[WHAT YOU HAVE TO DO] The records below are to be restated word for word; their pictures are not.

─── DATA RECORDS ───

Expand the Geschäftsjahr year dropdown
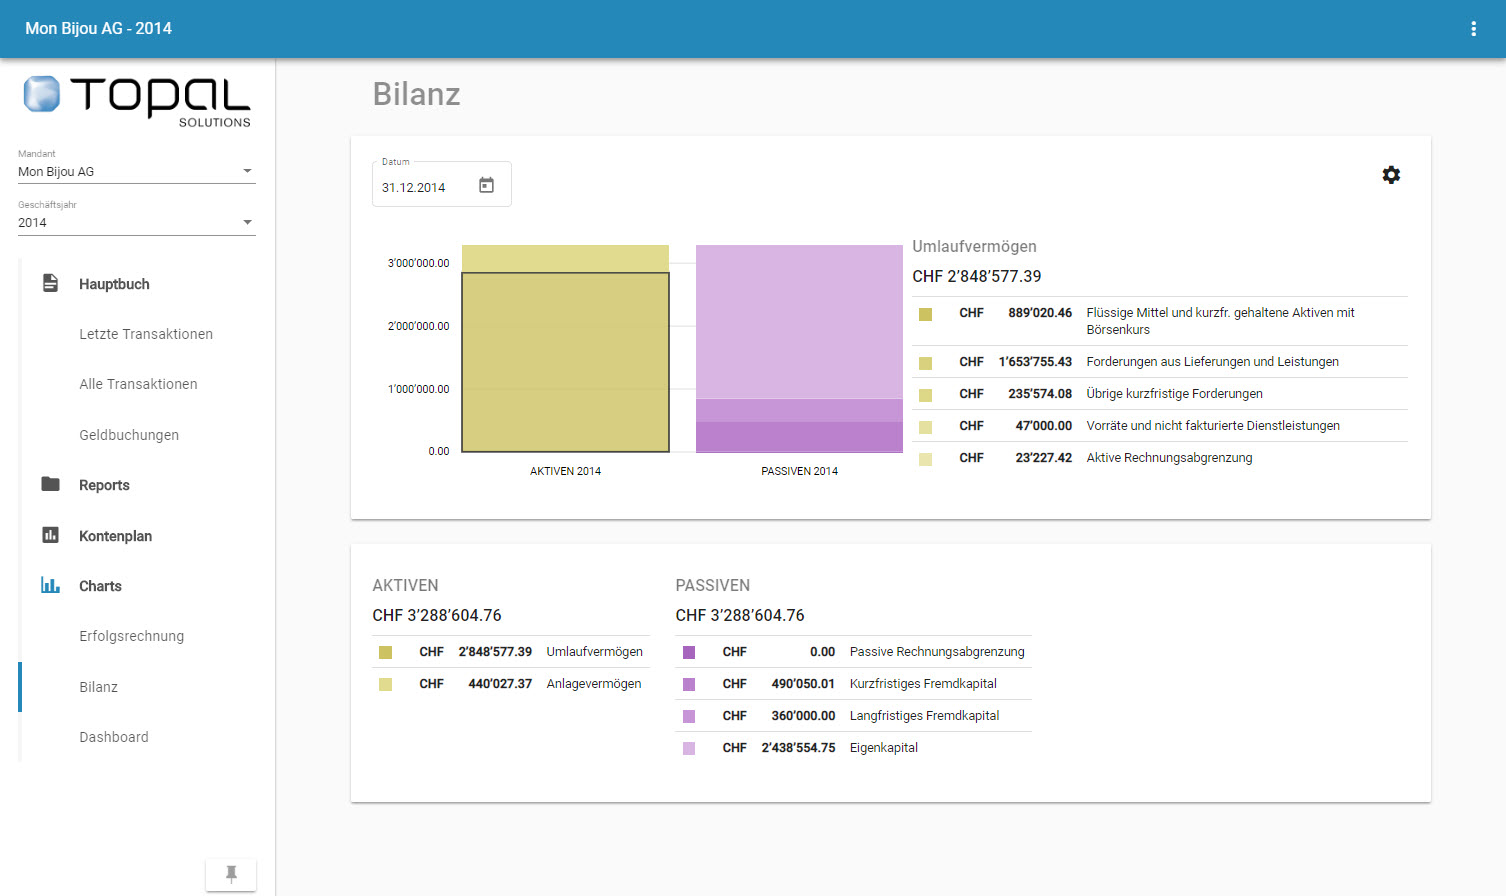click(x=247, y=222)
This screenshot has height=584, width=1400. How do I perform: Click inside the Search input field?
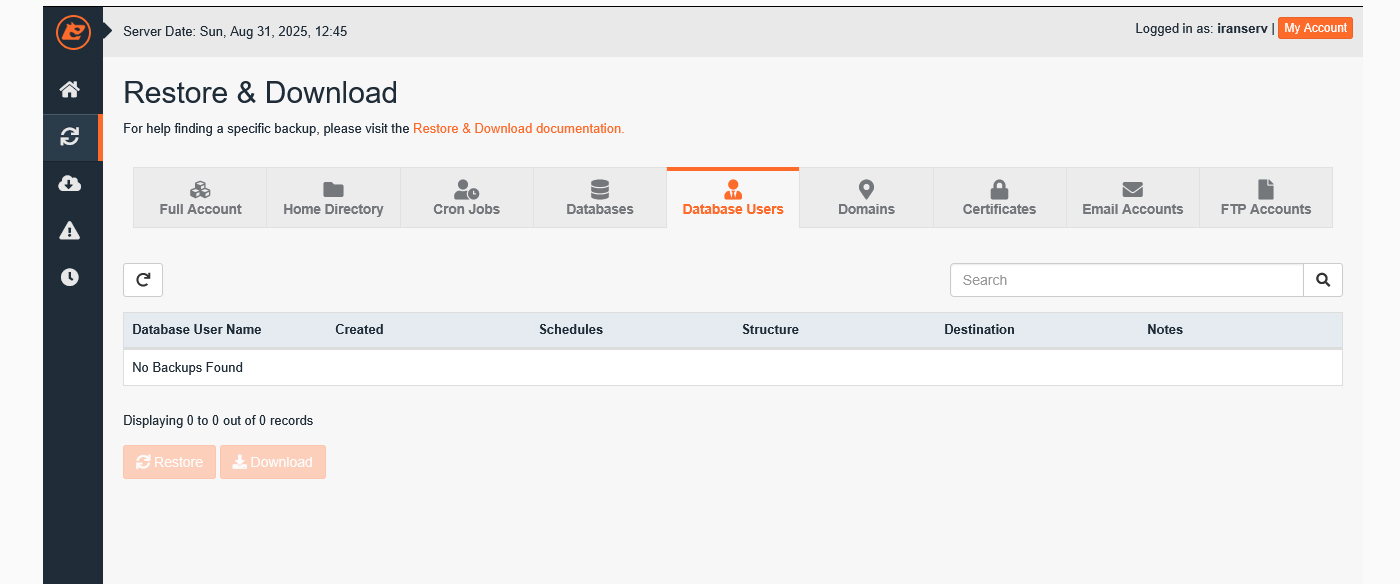click(x=1126, y=280)
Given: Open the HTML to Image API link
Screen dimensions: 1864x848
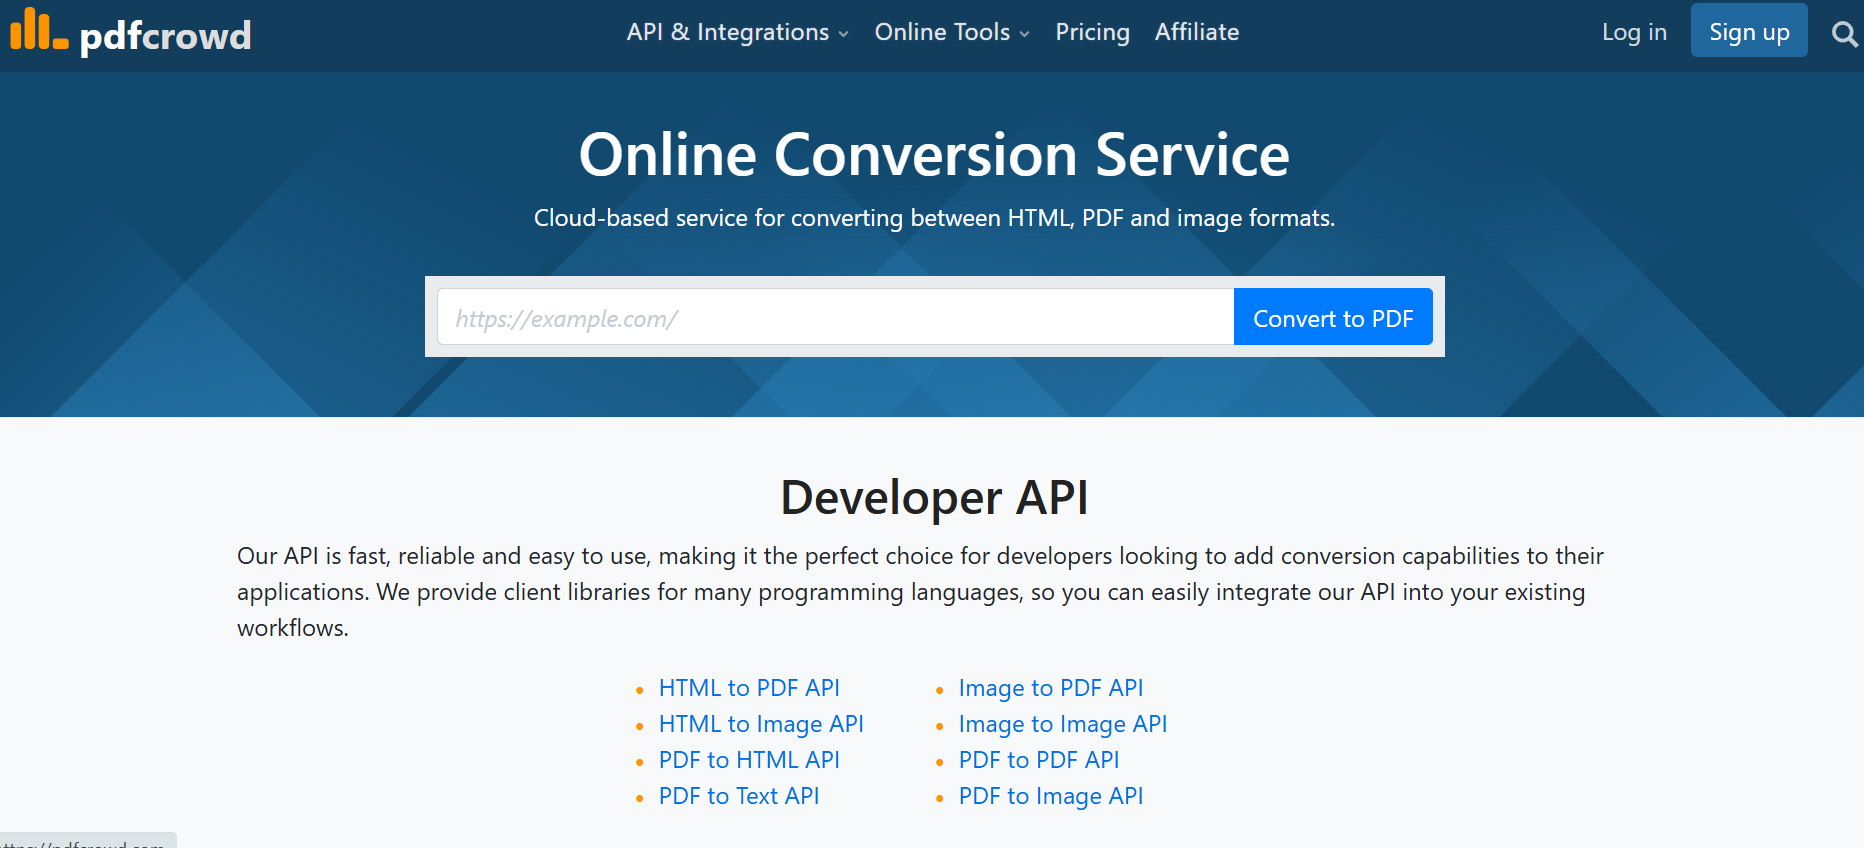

───

[RESULT]
Expand the Geschäftsjahr year dropdown
click(x=247, y=222)
This screenshot has height=584, width=1400. How do I perform: Click inside the Search input field?
click(x=1126, y=280)
Given: Open the HTML to Image API link
Screen dimensions: 1864x848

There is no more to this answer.